Ждал до позднего вечера. Униженным призраком слонялся по квартире, лежал на кровати. Уснул, кусая подушку.
Следующим утром без охоты привел себя в порядок, сунул ключ в карман, хлопнул дверью, отправился по соседям. Контингент, конечно, аховый. Лучше бы не ходил. В квартире напротив – бесноватая тетка с бородавкой и усами. Приняла его за квартирного взломщика, не вникая в обстоятельства, ринулась в бой. По другую сторону лестничной площадки вообще притон: алкашка в потной тельняшке и почему-то в бигуди, сожитель в туалете, еле ворочающий языком. Та приняла его как родного, предложила ввиду кошмарного «вчерашнего» проспонсировать актуальное «сегодняшнее»: выцыганила у Кравцова пятьдесят рублей. Информации, правда, толком не дала. С величайшим трудом удалось добиться, что в квартире номер тринадцать никто не живет. Обитала там по древности особа бальзаковского возраста – этакая тихоня (паршивая тетка – в долг никогда не давала), но тихо сгинула пару месяцев назад. То ли померла барышня, то ли переехала, бес ее знает. А сейчас вроде никого – хотя и слышатся иногда шаги на той стороне, и дверь тихонько поскрипывает, да вот же напасть, сил нет подняться, выйти на площадку, посмотреть, кого там носит…

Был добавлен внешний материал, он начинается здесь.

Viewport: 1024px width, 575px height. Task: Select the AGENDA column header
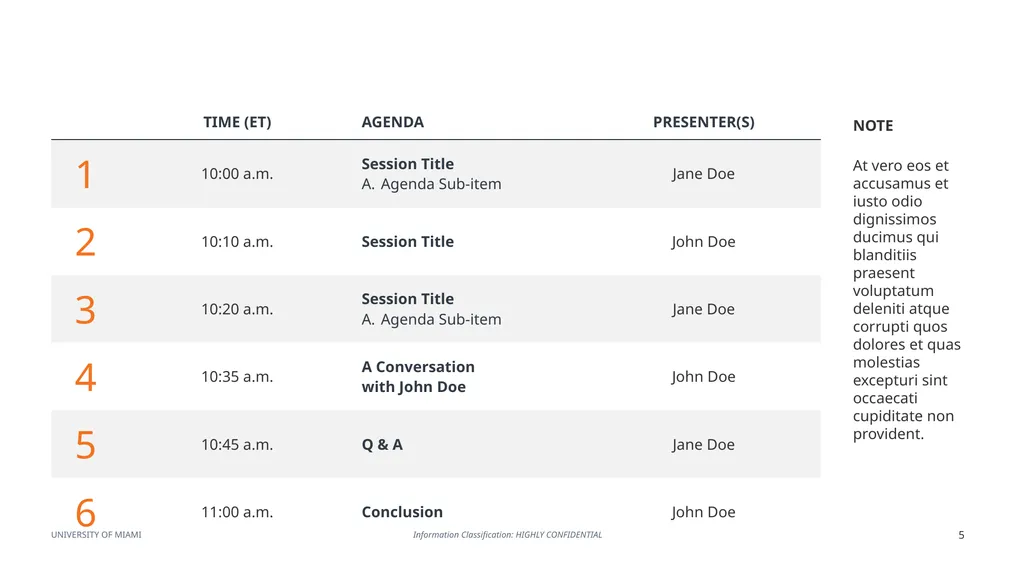392,122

Словом, пустота глухая. Но зато запомнил номер квартиры – огромное достижение. Выйдя из подъезда, отыскал на углу столетнюю табличку с номером дома. Третий переулок Трикотажников, 26/3 – отпечаталось в памяти. Побрел на выход из убогого района и, что характерно, запомнил дорогу. До улицы Вертковской – десять минут по буеракам. Заказал такси, проехал по гололеду на правый берег…

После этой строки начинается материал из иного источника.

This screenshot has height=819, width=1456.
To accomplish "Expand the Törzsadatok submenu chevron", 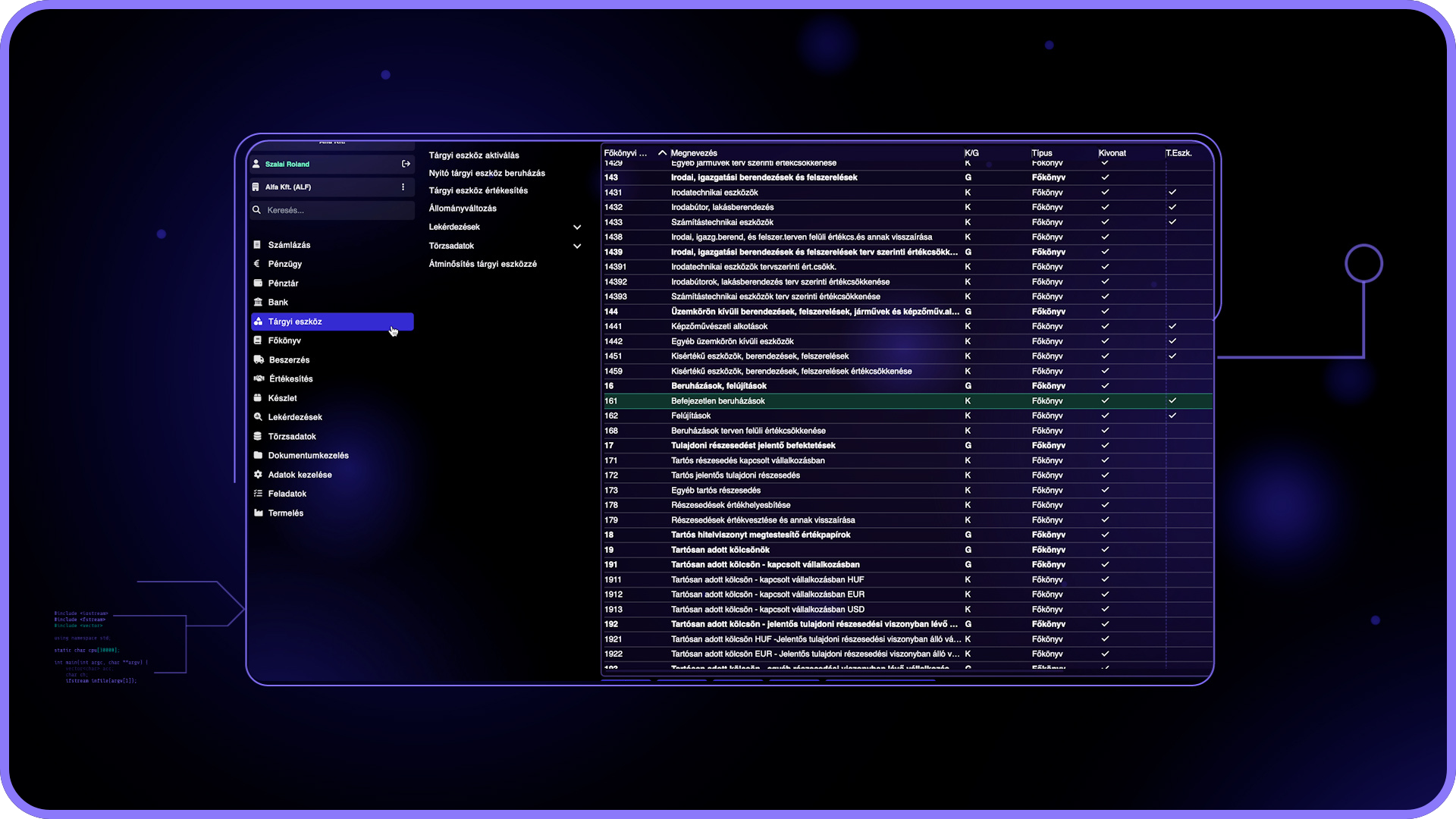I will click(x=577, y=246).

Пристыженный, раздавленный, вернулся Кравцов к жене. Альбина встретила сдержанно, с тихой грустью в глазах. Сказала лишь, что никому не говорила о его глобальных планах переустроить жизнь. Посторонилась и пропустила в спальню, а сама ушла в другую, где и обретается по сегодняшний день, практически не общаясь с мужем.
А незнакомка как сквозь землю провалилась. Состояние мерзкое. Каждый день он бьется над вопросом: как может простая женщина так качественно надломить человеку жизнь? Что такое любовь? Почему мы спокойно проходим мимо одной женщины и бежим, высунув язык, за другой, хотя поставь их рядом – и никакой разницы?

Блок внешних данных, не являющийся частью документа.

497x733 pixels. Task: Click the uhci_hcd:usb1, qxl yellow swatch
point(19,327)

– Я не мнительный, не псих – нормальный человек, поверьте, – срывающимся голосом уверял Кравцов. – Но что-то происходит, не могу понять что… Я безумно влюблен в Наташу. Вы можете назвать это чувство одержимостью, блажью, наркотической зависимостью, чем угодно, хотя и понимаю – что-то с ней нечисто. Но не могу избавиться от образа. Стоит перед глазами, хоть ты тресни. Такая вот «Ирония судьбы» наоборот. Ничего новогоднего, правда? Быть может, этот образ и подталкивает меня к мысли о скором конце? Возможно ли такое, Константин Андреевич?